TASK DESCRIPTION
All records below are to be set down exactly, each character intact.

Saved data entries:
************
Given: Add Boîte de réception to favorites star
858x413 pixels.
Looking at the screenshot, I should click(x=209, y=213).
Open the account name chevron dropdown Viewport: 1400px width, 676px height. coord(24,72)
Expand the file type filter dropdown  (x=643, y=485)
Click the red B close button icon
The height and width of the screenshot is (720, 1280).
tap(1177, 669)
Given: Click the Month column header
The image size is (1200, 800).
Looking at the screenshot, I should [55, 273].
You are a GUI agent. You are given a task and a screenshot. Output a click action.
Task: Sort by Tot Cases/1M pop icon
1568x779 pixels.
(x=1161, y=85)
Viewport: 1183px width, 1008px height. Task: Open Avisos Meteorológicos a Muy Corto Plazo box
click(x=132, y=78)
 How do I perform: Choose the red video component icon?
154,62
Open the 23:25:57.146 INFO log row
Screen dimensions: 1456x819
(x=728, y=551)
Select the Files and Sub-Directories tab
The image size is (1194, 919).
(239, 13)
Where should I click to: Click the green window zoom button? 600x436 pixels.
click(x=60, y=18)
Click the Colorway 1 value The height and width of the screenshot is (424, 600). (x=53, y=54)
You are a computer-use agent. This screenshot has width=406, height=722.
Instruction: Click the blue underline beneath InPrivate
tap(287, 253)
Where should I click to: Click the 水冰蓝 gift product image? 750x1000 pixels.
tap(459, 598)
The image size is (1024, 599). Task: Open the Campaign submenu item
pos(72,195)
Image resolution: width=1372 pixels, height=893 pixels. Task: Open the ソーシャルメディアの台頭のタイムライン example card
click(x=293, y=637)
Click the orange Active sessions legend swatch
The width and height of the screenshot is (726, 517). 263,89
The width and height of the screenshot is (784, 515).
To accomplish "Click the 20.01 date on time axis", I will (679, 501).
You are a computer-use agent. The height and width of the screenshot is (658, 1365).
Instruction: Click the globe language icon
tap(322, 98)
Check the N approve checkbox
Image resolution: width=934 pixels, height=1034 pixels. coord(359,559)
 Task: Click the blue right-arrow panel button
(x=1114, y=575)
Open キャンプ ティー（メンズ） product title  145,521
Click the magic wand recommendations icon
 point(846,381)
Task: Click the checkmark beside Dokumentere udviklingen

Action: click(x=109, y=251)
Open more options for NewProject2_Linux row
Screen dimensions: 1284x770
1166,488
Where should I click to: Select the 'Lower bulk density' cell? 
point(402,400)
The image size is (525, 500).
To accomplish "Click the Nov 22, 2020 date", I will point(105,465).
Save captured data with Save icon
************
TASK RESULT
Given: Add Boîte de réception to favorites star
858x413 pixels.
Looking at the screenshot, I should click(x=209, y=213).
Open the account name chevron dropdown Viewport: 1400px width, 676px height. coord(24,72)
Expand the file type filter dropdown  (x=643, y=485)
Click the red B close button icon
The height and width of the screenshot is (720, 1280).
tap(1177, 669)
Given: Click the Month column header
The image size is (1200, 800).
Looking at the screenshot, I should [55, 273].
You are a GUI agent. You are given a task and a screenshot. Output a click action.
Task: Sort by Tot Cases/1M pop icon
1568x779 pixels.
(x=1161, y=85)
Viewport: 1183px width, 1008px height. Task: Open Avisos Meteorológicos a Muy Corto Plazo box
click(x=132, y=78)
 How do I perform: Choose the red video component icon?
154,62
Open the 23:25:57.146 INFO log row
Screen dimensions: 1456x819
(x=728, y=551)
Select the Files and Sub-Directories tab
The image size is (1194, 919).
(239, 13)
Where should I click to: Click the green window zoom button? 600x436 pixels.
click(x=60, y=18)
Click the Colorway 1 value The height and width of the screenshot is (424, 600). (x=53, y=54)
You are a computer-use agent. This screenshot has width=406, height=722.
Instruction: Click the blue underline beneath InPrivate
tap(287, 253)
Where should I click to: Click the 水冰蓝 gift product image? 750x1000 pixels.
tap(459, 598)
The image size is (1024, 599). Task: Open the Campaign submenu item
pos(72,195)
Image resolution: width=1372 pixels, height=893 pixels. Task: Open the ソーシャルメディアの台頭のタイムライン example card
click(x=293, y=637)
Click the orange Active sessions legend swatch
The width and height of the screenshot is (726, 517). 263,89
The width and height of the screenshot is (784, 515).
To accomplish "Click the 20.01 date on time axis", I will (679, 501).
You are a computer-use agent. The height and width of the screenshot is (658, 1365).
Instruction: Click the globe language icon
tap(322, 98)
Check the N approve checkbox
Image resolution: width=934 pixels, height=1034 pixels. coord(359,559)
 Task: Click the blue right-arrow panel button
(x=1114, y=575)
Open キャンプ ティー（メンズ） product title  145,521
Click the magic wand recommendations icon
 point(846,381)
Task: Click the checkmark beside Dokumentere udviklingen

Action: click(x=109, y=251)
Open more options for NewProject2_Linux row
Screen dimensions: 1284x770
1166,488
Where should I click to: Select the 'Lower bulk density' cell? 
point(402,400)
The image size is (525, 500).
To accomplish "Click the Nov 22, 2020 date", I will point(105,465).
Save captured data with Save icon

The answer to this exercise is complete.